M. Olivier Sichel. Vous avez pleinement raison concernant cette idée de conglomérat. C’est une hygiène nécessaire que de se demander sans cesse si l’on n’en fait pas trop et s’il faut se désengager de certaines activités.
La Caisse est très sollicitée, sur de nombreux sujets : nous disons souvent non, quitte à créer des frustrations. Ensuite, il est bon de se demander à chaque fois si cela vaut la peine de rester. Nous avons parlé de Transdev et d’Egis, mais il y a d’autres exemples.
Le très haut débit en est un : nous l’avons déployé dans les territoires, puis, là où c’était fini, nous l’avons revendu à des opérateurs de télécommunications. Il en va de même pour le viaduc de Millau ou la ligne à grande vitesse : une fois fini, c’est revendu. Le rôle de la Caisse des dépôts consiste à défricher et à prendre des risques, puis à accepter de céder, en dépit de la tentation de rester bien assis.
L’exemple du CDG Express que nous construisons actuellement l’illustre aussi. On en a tellement parlé, c’était l’Arlésienne ! Mais il devrait pourtant se terminer et, d’ici trois ou quatre ans, l’infrastructure intéressera un fonds auquel il faudra peut‑être la céder.

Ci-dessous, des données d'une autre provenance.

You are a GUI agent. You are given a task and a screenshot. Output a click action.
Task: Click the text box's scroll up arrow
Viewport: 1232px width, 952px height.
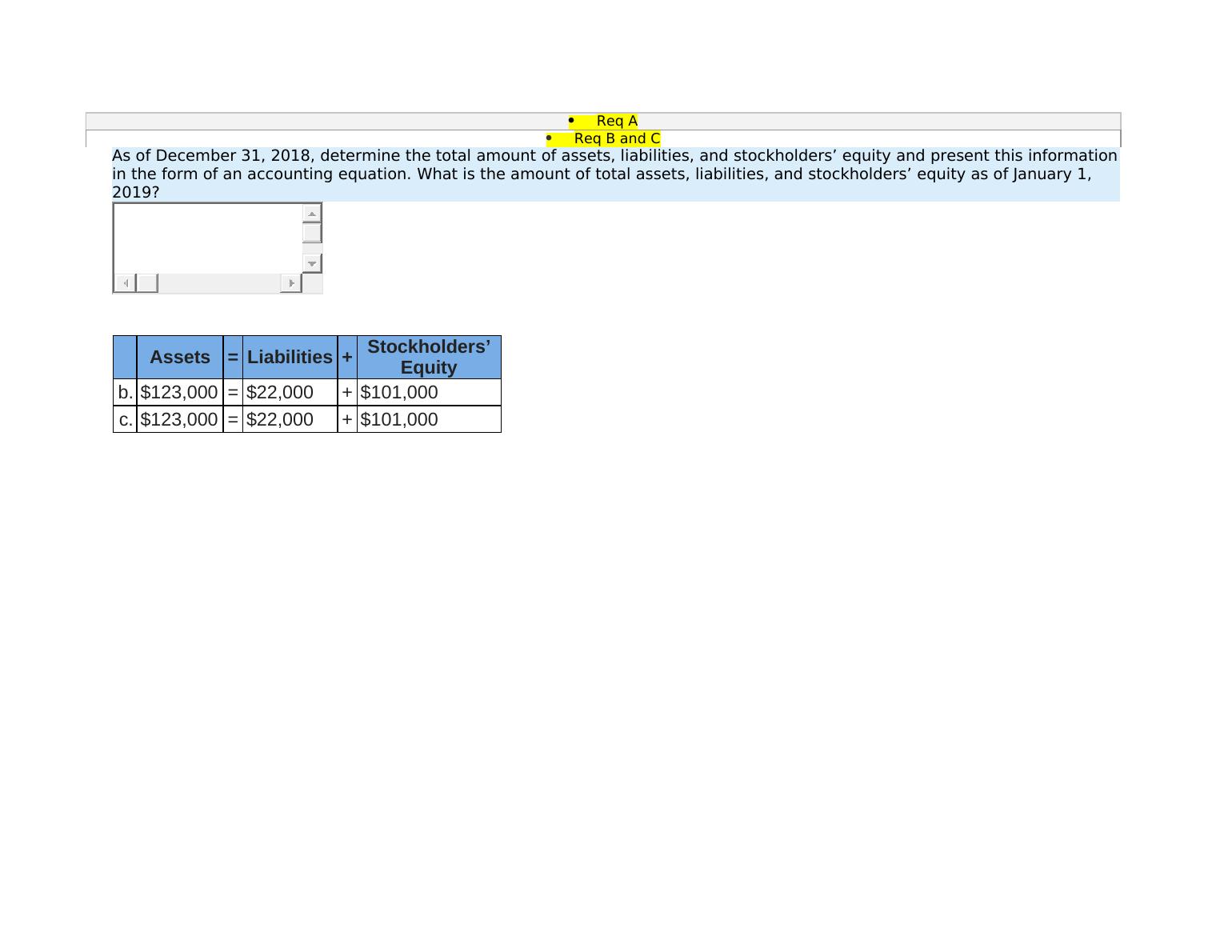(312, 214)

Quant aux trois banques, elles ne se font pas concurrence. Chacune dispose de son jardin à la française. La Banque Postale finance les collectivités locales jusqu’à vingt‑cinq ans et ne peut pas faire d’investissements. La Banque des territoires finance les collectivités locales au‑delà de vingt‑cinq ans et investit dans les secteurs de l’économie mixte. La BPI ne s’occupe jamais des collectivités locales, mais du monde de l’entreprise, que la Banque des territoires, elle, ne connaît pas.
J’en viens à l’européanisation. S’il y a bien quelque chose que nous ne faisons pas, c’est l’international. L’établissement public n’est pas européen. Nous coopérons à l’étranger, nos entreprises bien sûr s’y développent, mais la Caisse des dépôts en tant que telle n’a pas du tout d’activité internationale : il s’agit plutôt du monde de l’Agence française de développement.
Les entreprises ont leur propre logique de développement social. Celle de Transdev l’a conduite à chercher de la croissance à l’étranger, comme d’autres que nous avons accompagnées – le Club Med ou Accor – se sont trouvées à un moment dans le giron de la Caisse des dépôts. Nous les avons fait grandir et se développer. Quant aux stations de ski, ce sont des délégations de service public : la Compagnie des Alpes, ce n’est pas de l’international !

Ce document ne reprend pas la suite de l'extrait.